§ **Your goal**:
Print the rows starting with the line that contains "751x612 pixels. Task: Open" and going on through the line that contains "(x=42, y=135)", copying each line exactly as it appears.

········

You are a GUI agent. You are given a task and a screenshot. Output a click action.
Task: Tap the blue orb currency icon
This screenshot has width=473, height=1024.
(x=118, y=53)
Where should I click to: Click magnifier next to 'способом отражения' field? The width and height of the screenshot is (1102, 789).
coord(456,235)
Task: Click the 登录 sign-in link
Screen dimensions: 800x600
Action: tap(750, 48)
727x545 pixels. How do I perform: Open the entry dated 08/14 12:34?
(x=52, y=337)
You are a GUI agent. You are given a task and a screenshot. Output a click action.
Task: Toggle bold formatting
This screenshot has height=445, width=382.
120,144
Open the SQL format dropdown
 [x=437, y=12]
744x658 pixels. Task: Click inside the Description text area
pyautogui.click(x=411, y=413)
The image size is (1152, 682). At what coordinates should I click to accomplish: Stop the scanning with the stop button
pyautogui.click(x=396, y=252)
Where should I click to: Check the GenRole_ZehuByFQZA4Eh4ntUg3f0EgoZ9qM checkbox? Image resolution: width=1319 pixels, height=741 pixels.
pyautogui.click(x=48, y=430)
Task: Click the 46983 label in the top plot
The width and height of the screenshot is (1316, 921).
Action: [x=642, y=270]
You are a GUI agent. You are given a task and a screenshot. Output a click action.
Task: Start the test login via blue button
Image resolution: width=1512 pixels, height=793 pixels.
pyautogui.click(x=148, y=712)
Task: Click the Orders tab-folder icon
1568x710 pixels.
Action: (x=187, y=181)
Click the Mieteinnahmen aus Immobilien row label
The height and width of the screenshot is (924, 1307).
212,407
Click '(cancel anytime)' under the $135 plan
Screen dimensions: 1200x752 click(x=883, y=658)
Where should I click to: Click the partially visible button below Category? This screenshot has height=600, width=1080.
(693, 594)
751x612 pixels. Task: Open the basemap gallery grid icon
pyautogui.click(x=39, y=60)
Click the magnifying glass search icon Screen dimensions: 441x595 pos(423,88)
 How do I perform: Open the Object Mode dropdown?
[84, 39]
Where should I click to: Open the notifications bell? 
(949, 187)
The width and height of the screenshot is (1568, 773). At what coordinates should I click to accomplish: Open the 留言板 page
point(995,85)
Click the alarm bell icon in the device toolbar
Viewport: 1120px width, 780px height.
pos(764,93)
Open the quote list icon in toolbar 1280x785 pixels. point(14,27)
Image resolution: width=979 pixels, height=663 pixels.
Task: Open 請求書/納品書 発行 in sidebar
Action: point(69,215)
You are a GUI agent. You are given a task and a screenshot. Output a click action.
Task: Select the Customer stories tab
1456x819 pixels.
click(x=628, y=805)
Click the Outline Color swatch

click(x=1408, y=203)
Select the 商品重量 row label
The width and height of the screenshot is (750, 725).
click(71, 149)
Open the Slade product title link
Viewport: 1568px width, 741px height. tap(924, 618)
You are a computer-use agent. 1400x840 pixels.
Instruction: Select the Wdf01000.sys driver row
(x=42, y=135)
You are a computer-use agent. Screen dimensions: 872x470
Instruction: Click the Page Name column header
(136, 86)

········

§ **Full solution**:
751x612 pixels. Task: Open the basemap gallery grid icon
pyautogui.click(x=39, y=60)
Click the magnifying glass search icon Screen dimensions: 441x595 pos(423,88)
 How do I perform: Open the Object Mode dropdown?
[84, 39]
Where should I click to: Open the notifications bell? 
(949, 187)
The width and height of the screenshot is (1568, 773). At what coordinates should I click to accomplish: Open the 留言板 page
point(995,85)
Click the alarm bell icon in the device toolbar
Viewport: 1120px width, 780px height.
pos(764,93)
Open the quote list icon in toolbar 1280x785 pixels. point(14,27)
Image resolution: width=979 pixels, height=663 pixels.
Task: Open 請求書/納品書 発行 in sidebar
Action: point(69,215)
You are a GUI agent. You are given a task and a screenshot. Output a click action.
Task: Select the Customer stories tab
1456x819 pixels.
click(x=628, y=805)
Click the Outline Color swatch

click(x=1408, y=203)
Select the 商品重量 row label
The width and height of the screenshot is (750, 725).
click(71, 149)
Open the Slade product title link
Viewport: 1568px width, 741px height. tap(924, 618)
You are a computer-use agent. 1400x840 pixels.
Instruction: Select the Wdf01000.sys driver row
(x=42, y=135)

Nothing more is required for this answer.